I still love this movie. These days, working on the web can make us feel a bit like Alice, “tumbling down the rabbit hole.” Now, I’ve been speaking about embracing the fluid nature of the web at conferences and workshops for a year. In that time, clearly the most common question I’ve received is:

“What breakpoints should I use?”

This has been so confounding to me. I think I tried once to really dig into a site’s analytics as a guide for what breakpoints I should use. Of course, that didn’t work. The numbers I determined based on analytics didn’t line up with the layouts where my content and design weren’t working well together, so I ditched that idea and just started putting breakpoints where the design and content dictated. However, I was still stuck on the idea that we needed to make these decisions for the system as a whole. If I decided early on that 34em was a breakpoint for this “page” it should remain so for the “system.”

Now I wonder if we’re trying too hard to bend the spoon instead of realizing the truth. There is no breakpoint.

Given the tools we have at our disposal, particularly things like Breakpoint for SCSS and the data which shows almost imperceptible differences in performance for various media query structures, I think there’s a better way.

By placing our media queries inline, immediately following the smallest styles, we can group styles by the components they impact and not worry about following a specific set of breakpoints. Here’s how that might look:

nav a {
  display: block;
  padding: .5em 0;

  @include breakpoint(23em, $no-query:".no-mq") {
    padding: .25em;
  }

  @include breakpoint(41.5em, $no-query:".no-mq") {
    width: 48%;
    margin: .25em 1%;
    float: left;
  }
}

footer {
  padding: 1em 5%;

  @include breakpoint(40.25em, $no-query:".no-mq") {
    padding: 1em 2%;
  }

  @include breakpoint(71em, $no-query:".no-mq") {
    padding: 2em 1%;
  }
}

When the nav component needs to change, we change it—independent of when the footer component needs to change. Obviously, this applies to any components in your site/system. And isn’t this how it should be? Building stronger component independence makes for more modular code. Modular code is more maintainable and more extendable.

A Bit Of Technical Explanation

The breakpoint mixin will place the styles in the generated CSS twice—once scoped to the media query and once scoped to whatever selector string you pass with $no-query (“.no-mq” in my example above). This allows us to be selective about which styles we serve to user agents that don’t support media queries. In the above case, I’m assuming there is a class on the html element (think Modernizr) to help us know when the UA supports media queries.

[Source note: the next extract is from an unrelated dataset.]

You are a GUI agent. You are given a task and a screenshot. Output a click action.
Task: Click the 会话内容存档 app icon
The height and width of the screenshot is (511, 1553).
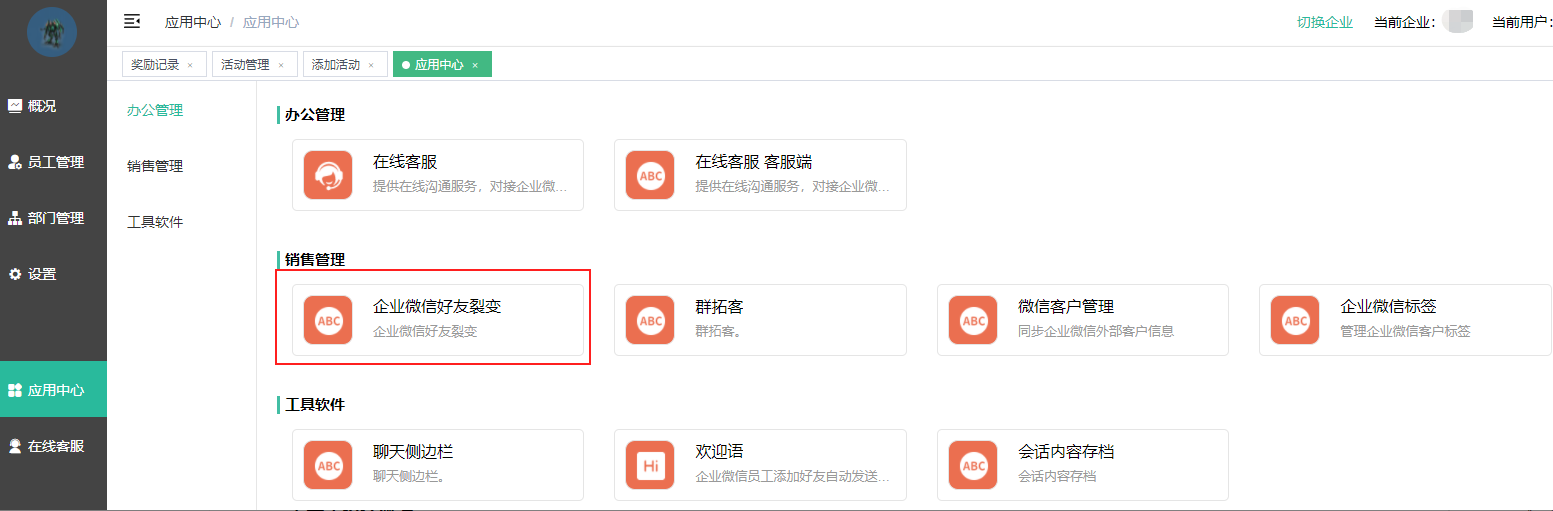[973, 465]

This example is showing how we might choose to serve a larger resolution layout to browsers that don’t support media queries.

An Example

We’re just now starting to integrate this thinking into our work here at Sparkbox. Recently, we redesigned forgeideas.com with these techniques. Below is a screenshot with Rob Tarr’s Media Query Bookmarklet running (in the transparent white box on the top-right corner of the browser window). You can see the various media queries that are currently firing. Notice that they are not consolidated in any way. This site was a fairly simple and quick build, but it gave us an opportunity to explore these techniques. We learned that this kind of approach frees us up to make more natural decisions in our responsive layouts. We like it quite a bit.

FORGE Ideas website

As designers and developers, content authors and content strategists, it’s in our nature to try and control the web in a way it doesn’t want to be controlled. We’ve been doing this as long as we’ve been fixing widths. The past two years have been encouraging as our industry has taken steps—some large, some small—toward embracing the web’s fluidity more fully.

Like Neo, I can’t help but think it’s you and I that need to be more flexible, not the medium we build with.